→ **Exercise instructions**
Retype each line of the listing. Do not alter anything.

→ **Excerpted data**
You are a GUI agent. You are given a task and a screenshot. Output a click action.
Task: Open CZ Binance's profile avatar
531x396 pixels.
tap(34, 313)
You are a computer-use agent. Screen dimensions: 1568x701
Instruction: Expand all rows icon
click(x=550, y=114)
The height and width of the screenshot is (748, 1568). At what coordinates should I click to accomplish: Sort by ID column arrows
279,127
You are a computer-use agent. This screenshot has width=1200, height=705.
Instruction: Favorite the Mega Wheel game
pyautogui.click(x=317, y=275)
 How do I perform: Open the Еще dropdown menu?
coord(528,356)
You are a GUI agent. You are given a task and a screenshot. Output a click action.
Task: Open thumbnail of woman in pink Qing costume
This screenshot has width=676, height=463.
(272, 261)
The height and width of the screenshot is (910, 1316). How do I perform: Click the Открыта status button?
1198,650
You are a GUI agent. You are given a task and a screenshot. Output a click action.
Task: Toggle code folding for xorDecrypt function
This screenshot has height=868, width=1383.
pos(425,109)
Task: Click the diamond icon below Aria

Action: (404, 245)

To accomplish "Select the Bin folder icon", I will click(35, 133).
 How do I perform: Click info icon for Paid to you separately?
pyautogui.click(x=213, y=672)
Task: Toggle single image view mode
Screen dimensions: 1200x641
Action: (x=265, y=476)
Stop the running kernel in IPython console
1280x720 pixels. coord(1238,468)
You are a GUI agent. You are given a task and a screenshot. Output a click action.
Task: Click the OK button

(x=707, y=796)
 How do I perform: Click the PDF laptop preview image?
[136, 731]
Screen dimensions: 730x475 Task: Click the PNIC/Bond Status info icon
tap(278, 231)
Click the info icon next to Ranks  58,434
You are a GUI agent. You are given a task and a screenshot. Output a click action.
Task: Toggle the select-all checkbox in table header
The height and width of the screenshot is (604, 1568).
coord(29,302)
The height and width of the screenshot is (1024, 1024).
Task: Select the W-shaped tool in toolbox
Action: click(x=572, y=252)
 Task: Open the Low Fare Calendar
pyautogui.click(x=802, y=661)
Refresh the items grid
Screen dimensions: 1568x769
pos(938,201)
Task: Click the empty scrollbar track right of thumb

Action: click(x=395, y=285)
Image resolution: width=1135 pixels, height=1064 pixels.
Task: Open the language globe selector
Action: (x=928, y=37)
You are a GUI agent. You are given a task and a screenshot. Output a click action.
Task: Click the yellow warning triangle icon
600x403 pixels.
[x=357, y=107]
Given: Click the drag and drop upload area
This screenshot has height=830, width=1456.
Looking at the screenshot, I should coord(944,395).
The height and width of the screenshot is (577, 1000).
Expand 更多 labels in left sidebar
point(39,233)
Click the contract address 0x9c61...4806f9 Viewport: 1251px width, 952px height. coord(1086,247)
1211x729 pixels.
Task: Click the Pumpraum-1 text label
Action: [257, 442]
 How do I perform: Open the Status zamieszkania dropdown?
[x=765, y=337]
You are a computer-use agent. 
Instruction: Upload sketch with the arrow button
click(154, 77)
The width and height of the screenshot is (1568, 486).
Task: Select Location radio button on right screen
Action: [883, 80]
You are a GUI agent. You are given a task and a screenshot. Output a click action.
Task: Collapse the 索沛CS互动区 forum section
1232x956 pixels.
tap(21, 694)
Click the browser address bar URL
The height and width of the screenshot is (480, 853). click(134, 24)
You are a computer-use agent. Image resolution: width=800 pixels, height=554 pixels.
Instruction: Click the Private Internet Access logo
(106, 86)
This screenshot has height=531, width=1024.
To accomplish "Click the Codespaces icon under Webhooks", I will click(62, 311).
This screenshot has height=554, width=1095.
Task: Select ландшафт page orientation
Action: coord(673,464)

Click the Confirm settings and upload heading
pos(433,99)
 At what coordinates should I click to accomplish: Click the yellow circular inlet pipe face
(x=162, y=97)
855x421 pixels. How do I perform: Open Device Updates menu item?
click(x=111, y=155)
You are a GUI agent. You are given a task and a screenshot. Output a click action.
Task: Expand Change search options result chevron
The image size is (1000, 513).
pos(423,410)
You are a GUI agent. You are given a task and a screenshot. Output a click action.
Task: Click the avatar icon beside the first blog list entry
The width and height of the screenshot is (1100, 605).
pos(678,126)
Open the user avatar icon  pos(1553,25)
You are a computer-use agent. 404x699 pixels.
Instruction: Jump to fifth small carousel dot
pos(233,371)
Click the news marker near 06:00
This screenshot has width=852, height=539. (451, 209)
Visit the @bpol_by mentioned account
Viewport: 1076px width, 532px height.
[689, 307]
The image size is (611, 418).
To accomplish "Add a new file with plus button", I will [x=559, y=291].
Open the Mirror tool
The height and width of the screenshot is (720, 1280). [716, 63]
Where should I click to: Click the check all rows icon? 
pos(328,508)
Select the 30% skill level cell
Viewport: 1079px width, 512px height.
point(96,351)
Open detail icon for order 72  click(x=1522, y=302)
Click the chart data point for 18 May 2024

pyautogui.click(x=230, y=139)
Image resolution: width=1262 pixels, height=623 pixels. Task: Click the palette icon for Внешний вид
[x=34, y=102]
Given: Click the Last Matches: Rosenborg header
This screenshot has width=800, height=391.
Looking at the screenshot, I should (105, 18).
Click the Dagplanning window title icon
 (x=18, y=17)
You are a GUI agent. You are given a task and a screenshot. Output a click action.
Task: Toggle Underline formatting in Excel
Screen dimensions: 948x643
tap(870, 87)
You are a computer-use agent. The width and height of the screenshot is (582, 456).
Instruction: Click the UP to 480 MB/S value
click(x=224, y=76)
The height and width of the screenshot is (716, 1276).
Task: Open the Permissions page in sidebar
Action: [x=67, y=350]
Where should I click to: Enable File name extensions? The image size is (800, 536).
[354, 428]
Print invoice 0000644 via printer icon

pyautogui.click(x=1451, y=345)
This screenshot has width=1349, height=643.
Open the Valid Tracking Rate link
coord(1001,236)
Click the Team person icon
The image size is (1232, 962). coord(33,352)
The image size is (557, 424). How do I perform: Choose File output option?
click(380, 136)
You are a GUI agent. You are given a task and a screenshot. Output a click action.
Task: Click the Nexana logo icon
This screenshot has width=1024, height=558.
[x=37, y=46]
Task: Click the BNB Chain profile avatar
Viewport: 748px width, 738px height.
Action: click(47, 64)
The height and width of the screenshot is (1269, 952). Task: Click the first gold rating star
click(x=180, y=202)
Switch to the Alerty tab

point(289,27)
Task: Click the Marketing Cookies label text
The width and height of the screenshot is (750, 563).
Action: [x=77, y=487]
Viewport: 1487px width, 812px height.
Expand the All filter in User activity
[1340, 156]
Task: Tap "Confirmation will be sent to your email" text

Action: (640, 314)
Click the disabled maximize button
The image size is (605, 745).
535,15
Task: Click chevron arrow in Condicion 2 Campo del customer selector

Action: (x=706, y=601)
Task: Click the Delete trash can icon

→ **Exercise solution**
You are a GUI agent. You are given a task and a screenshot. Output a click action.
Task: Open CZ Binance's profile avatar
531x396 pixels.
tap(34, 313)
You are a computer-use agent. Screen dimensions: 1568x701
Instruction: Expand all rows icon
click(x=550, y=114)
The height and width of the screenshot is (748, 1568). At what coordinates should I click to accomplish: Sort by ID column arrows
279,127
You are a computer-use agent. This screenshot has width=1200, height=705.
Instruction: Favorite the Mega Wheel game
pyautogui.click(x=317, y=275)
 How do I perform: Open the Еще dropdown menu?
coord(528,356)
You are a GUI agent. You are given a task and a screenshot. Output a click action.
Task: Open thumbnail of woman in pink Qing costume
This screenshot has width=676, height=463.
(272, 261)
The height and width of the screenshot is (910, 1316). How do I perform: Click the Открыта status button?
1198,650
You are a GUI agent. You are given a task and a screenshot. Output a click action.
Task: Toggle code folding for xorDecrypt function
This screenshot has height=868, width=1383.
pos(425,109)
Task: Click the diamond icon below Aria

Action: (404, 245)

To accomplish "Select the Bin folder icon", I will click(35, 133).
 How do I perform: Click info icon for Paid to you separately?
pyautogui.click(x=213, y=672)
Task: Toggle single image view mode
Screen dimensions: 1200x641
Action: (x=265, y=476)
Stop the running kernel in IPython console
1280x720 pixels. coord(1238,468)
You are a GUI agent. You are given a task and a screenshot. Output a click action.
Task: Click the OK button

(x=707, y=796)
 How do I perform: Click the PDF laptop preview image?
[136, 731]
Screen dimensions: 730x475 Task: Click the PNIC/Bond Status info icon
tap(278, 231)
Click the info icon next to Ranks  58,434
You are a GUI agent. You are given a task and a screenshot. Output a click action.
Task: Toggle the select-all checkbox in table header
The height and width of the screenshot is (604, 1568).
coord(29,302)
The height and width of the screenshot is (1024, 1024).
Task: Select the W-shaped tool in toolbox
Action: click(x=572, y=252)
 Task: Open the Low Fare Calendar
pyautogui.click(x=802, y=661)
Refresh the items grid
Screen dimensions: 1568x769
pos(938,201)
Task: Click the empty scrollbar track right of thumb

Action: click(x=395, y=285)
Image resolution: width=1135 pixels, height=1064 pixels.
Task: Open the language globe selector
Action: (x=928, y=37)
You are a GUI agent. You are given a task and a screenshot. Output a click action.
Task: Click the yellow warning triangle icon
600x403 pixels.
[x=357, y=107]
Given: Click the drag and drop upload area
This screenshot has height=830, width=1456.
Looking at the screenshot, I should coord(944,395).
The height and width of the screenshot is (577, 1000).
Expand 更多 labels in left sidebar
point(39,233)
Click the contract address 0x9c61...4806f9 Viewport: 1251px width, 952px height. coord(1086,247)
1211x729 pixels.
Task: Click the Pumpraum-1 text label
Action: [257, 442]
 How do I perform: Open the Status zamieszkania dropdown?
[x=765, y=337]
You are a computer-use agent. 
Instruction: Upload sketch with the arrow button
click(154, 77)
The width and height of the screenshot is (1568, 486).
Task: Select Location radio button on right screen
Action: [883, 80]
You are a GUI agent. You are given a task and a screenshot. Output a click action.
Task: Collapse the 索沛CS互动区 forum section
1232x956 pixels.
tap(21, 694)
Click the browser address bar URL
The height and width of the screenshot is (480, 853). click(134, 24)
You are a computer-use agent. Image resolution: width=800 pixels, height=554 pixels.
Instruction: Click the Private Internet Access logo
(106, 86)
This screenshot has height=531, width=1024.
To accomplish "Click the Codespaces icon under Webhooks", I will click(62, 311).
This screenshot has height=554, width=1095.
Task: Select ландшафт page orientation
Action: coord(673,464)

Click the Confirm settings and upload heading
pos(433,99)
 At what coordinates should I click to accomplish: Click the yellow circular inlet pipe face
(x=162, y=97)
855x421 pixels. How do I perform: Open Device Updates menu item?
click(x=111, y=155)
You are a GUI agent. You are given a task and a screenshot. Output a click action.
Task: Expand Change search options result chevron
The image size is (1000, 513).
pos(423,410)
You are a GUI agent. You are given a task and a screenshot. Output a click action.
Task: Click the avatar icon beside the first blog list entry
The width and height of the screenshot is (1100, 605).
pos(678,126)
Open the user avatar icon  pos(1553,25)
You are a computer-use agent. 404x699 pixels.
Instruction: Jump to fifth small carousel dot
pos(233,371)
Click the news marker near 06:00
This screenshot has width=852, height=539. (451, 209)
Visit the @bpol_by mentioned account
Viewport: 1076px width, 532px height.
[689, 307]
The image size is (611, 418).
To accomplish "Add a new file with plus button", I will [x=559, y=291].
Open the Mirror tool
The height and width of the screenshot is (720, 1280). [716, 63]
Where should I click to: Click the check all rows icon? 
pos(328,508)
Select the 30% skill level cell
Viewport: 1079px width, 512px height.
point(96,351)
Open detail icon for order 72  click(x=1522, y=302)
Click the chart data point for 18 May 2024

pyautogui.click(x=230, y=139)
Image resolution: width=1262 pixels, height=623 pixels. Task: Click the palette icon for Внешний вид
[x=34, y=102]
Given: Click the Last Matches: Rosenborg header
This screenshot has width=800, height=391.
Looking at the screenshot, I should (105, 18).
Click the Dagplanning window title icon
 (x=18, y=17)
You are a GUI agent. You are given a task and a screenshot. Output a click action.
Task: Toggle Underline formatting in Excel
Screen dimensions: 948x643
tap(870, 87)
You are a computer-use agent. The width and height of the screenshot is (582, 456).
Instruction: Click the UP to 480 MB/S value
click(x=224, y=76)
The height and width of the screenshot is (716, 1276).
Task: Open the Permissions page in sidebar
Action: [x=67, y=350]
Where should I click to: Enable File name extensions? The image size is (800, 536).
[354, 428]
Print invoice 0000644 via printer icon

pyautogui.click(x=1451, y=345)
This screenshot has width=1349, height=643.
Open the Valid Tracking Rate link
coord(1001,236)
Click the Team person icon
The image size is (1232, 962). coord(33,352)
The image size is (557, 424). How do I perform: Choose File output option?
click(380, 136)
You are a GUI agent. You are given a task and a screenshot. Output a click action.
Task: Click the Nexana logo icon
This screenshot has width=1024, height=558.
[x=37, y=46]
Task: Click the BNB Chain profile avatar
Viewport: 748px width, 738px height.
Action: click(47, 64)
The height and width of the screenshot is (1269, 952). Task: Click the first gold rating star
click(x=180, y=202)
Switch to the Alerty tab

point(289,27)
Task: Click the Marketing Cookies label text
The width and height of the screenshot is (750, 563).
Action: [x=77, y=487]
Viewport: 1487px width, 812px height.
Expand the All filter in User activity
[1340, 156]
Task: Tap "Confirmation will be sent to your email" text

Action: (640, 314)
Click the disabled maximize button
The image size is (605, 745).
535,15
Task: Click chevron arrow in Condicion 2 Campo del customer selector

Action: (x=706, y=601)
Task: Click the Delete trash can icon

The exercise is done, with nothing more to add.